His statement continues:

“My error in judgment cannot be excused, and I am determined to make amends.

“One aspect of my sentence will be to perform community service. I plan to use that time to help create a regular group support system for families and friends of inmates in area jails and prison in midcoast Maine.

“I deeply regret the harm and embarrassment my actions have brought the religious community and, especially, my friends and colleagues in the Episcopal Diocese of Maine and my bishop. My actions reflect badly on the hundreds of people and clergy who engage in the important work of prison ministry throughout Maine. I hope that my story will draw attention to the vulnerability of inmates in the prison culture and the growing problem of drugs being illegally brought into correctional facilities everywhere.”

The Episcopal Diocese of Maine said at the time of Foote’s arrest that he was immediately placed on administrative leave pending the outcome of the investigation.

On Tuesday, Heidi Schott, canon for communications for the diocese, released the following statement, noting that Foote would remain on administrative leave until the church’s disciplinary process is concluded:

“The Episcopal Diocese of Maine welcomes the news of the resolution of the criminal case against Stephen Foote of Bremen, a retired priest currently on administrative leave in this diocese.

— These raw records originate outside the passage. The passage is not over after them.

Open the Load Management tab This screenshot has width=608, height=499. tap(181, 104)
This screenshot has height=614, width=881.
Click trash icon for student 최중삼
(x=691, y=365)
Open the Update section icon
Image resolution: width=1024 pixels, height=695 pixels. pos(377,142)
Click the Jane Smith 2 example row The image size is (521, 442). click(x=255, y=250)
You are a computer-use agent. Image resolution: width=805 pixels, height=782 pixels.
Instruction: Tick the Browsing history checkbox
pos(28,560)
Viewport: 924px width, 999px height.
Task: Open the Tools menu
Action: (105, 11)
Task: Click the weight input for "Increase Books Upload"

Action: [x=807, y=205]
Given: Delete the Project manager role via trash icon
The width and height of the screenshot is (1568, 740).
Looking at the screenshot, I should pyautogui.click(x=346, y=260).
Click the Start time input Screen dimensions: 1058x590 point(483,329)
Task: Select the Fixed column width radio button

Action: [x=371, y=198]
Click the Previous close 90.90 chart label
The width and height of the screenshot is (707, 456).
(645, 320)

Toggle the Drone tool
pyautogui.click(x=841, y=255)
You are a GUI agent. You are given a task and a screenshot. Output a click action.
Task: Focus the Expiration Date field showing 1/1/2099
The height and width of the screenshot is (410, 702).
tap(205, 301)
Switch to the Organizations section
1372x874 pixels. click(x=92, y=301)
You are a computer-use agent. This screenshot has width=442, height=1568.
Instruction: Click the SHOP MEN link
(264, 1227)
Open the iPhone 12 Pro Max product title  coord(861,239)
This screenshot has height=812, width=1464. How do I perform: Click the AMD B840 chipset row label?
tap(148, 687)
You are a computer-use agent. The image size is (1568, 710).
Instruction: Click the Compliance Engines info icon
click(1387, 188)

“With that portion of the case concluded, the Rt. Rev. Stephen T. Lane, Bishop of Maine, now turns to the resolution of Title IV proceedings, the disciplinary process for clergy that is canonically required by The Episcopal Church.

“Bishop Lane asks that Maine Episcopalians keep all those involved in their prayers as this situation approaches its conclusion.”

A phone call to Avantaggio on Tuesday was not immediately returned.

Stokes said Tuesday that the Attorney General’s office agreed to the plea on the condition that the sentence include “a significant amount of community service” to include Foote spending time “talking about the error of his ways.”